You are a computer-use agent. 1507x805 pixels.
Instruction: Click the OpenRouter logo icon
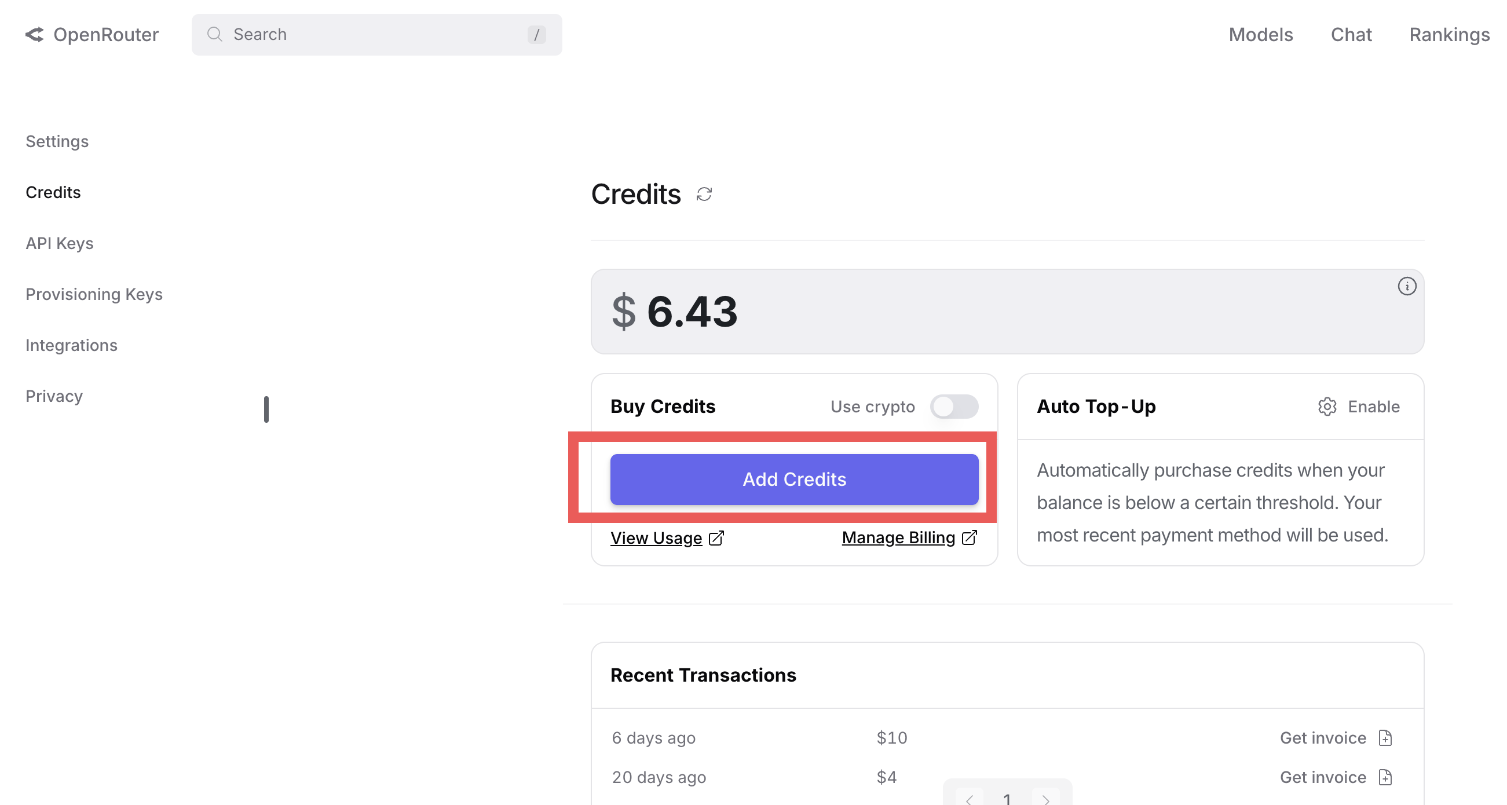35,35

==

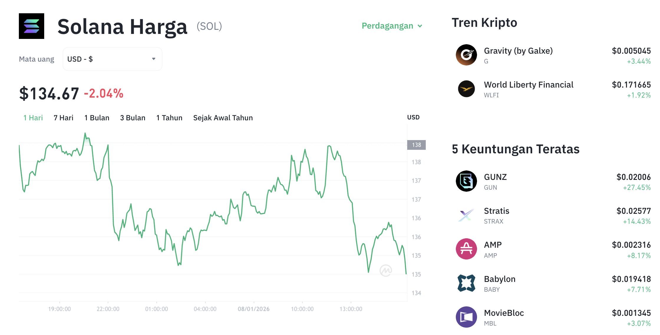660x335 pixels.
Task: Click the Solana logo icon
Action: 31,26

==

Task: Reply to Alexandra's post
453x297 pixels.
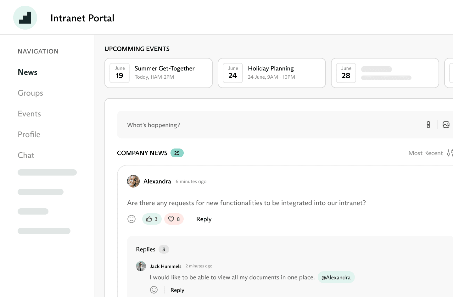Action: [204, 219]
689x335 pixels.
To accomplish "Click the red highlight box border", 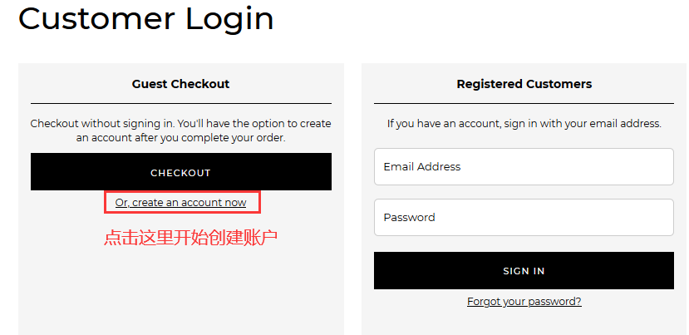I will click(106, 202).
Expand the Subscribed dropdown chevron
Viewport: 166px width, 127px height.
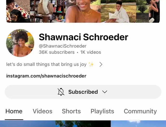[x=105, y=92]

▶ What is being asked
Format the entries starting at the line containing "660x335 pixels." and ending at the line containing "Action: 31,26" as a JSON list of strings, one string per line and no blank lines. Omit the pictures.

▶ Response to the task
[
  "660x335 pixels.",
  "Task: Click the Solana logo icon",
  "Action: 31,26"
]